Member of the Connecticut General Assembly
- In office 1861 and 1873

Member of the Connecticut Senate from the 6th district
- In office 1857–1858

Personal details
- Born: May 30, 1805 Hebron, Connecticut, U.S.
- Died: July 24, 1885 (aged 80) Waterbury, Connecticut, U.S.
- Resting place: Cheshire, Connecticut, U.S.
- Party: Union
- Spouse: Etha L. Town ​(m. 1826)​
- Children: 3
- Relatives: John Samuel Peters (uncle)
- Education: Yale College Yale Medical School (MD)
- Occupation: Politician; businessman; farmer; judge;

= William Thompson Peters =

American politician (1805–1885)

William Thompson Peters (May 30, 1805 – July 24, 1885) was an American politician from Connecticut.

==Early life==
William Thompson Peters was born on May 30, 1805, in Hebron, Connecticut, to Elizabeth (née Caulkins) and John Thompson Peters. His father was a judge of the Connecticut Supreme Court. His uncle was Connecticut governor John Samuel Peters. He entered Yale College from his father's residence in Hartford. He graduated from Yale in 1825. He stayed in New Haven and studied medicine under William Tully. He graduated from Yale Medical School with a Doctor of Medicine in 1830.

==Career==
Peters founded a drug store in New Haven called "Apothecaries' Hall". In 1851, due to poor health, he moved to Cheshire, Connecticut, to engage in farming.

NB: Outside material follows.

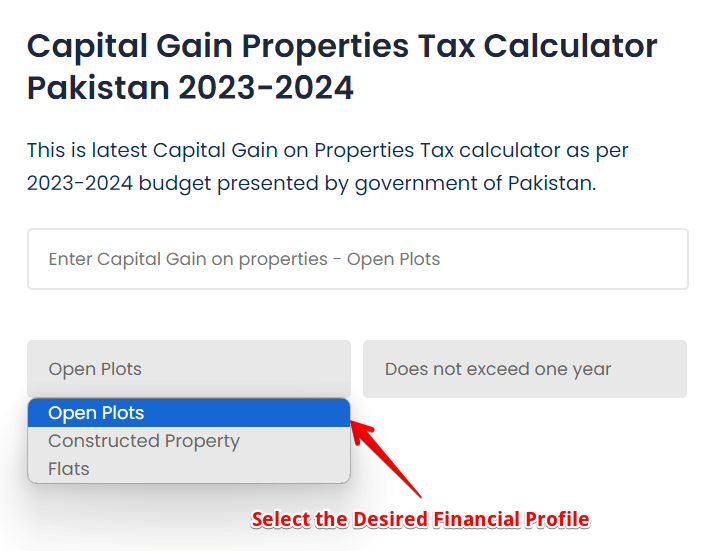The image size is (713, 551).
Task: Click "Pakistan 2023-2024" in the page title
Action: 190,88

In 1857, Peters was associated with the Union Party. He served as a member of the Connecticut Senate, representing the 6th district, in 1857. He represented Cheshire in the Connecticut General Assembly in 1861 and 1873. He served as town clerk, treasurer, and probate judge. He was a collector of internal revenue under President Abraham Lincoln.

==Personal life==
Peters married Etha L. Town, daughter of New Haven architect Ithiel Town, on December 7, 1826. They had three children, including Charles W.

In 1881, Peters moved to Waterbury, Connecticut, to live with his son. He died there on July 24, 1885. He was buried in Cheshire.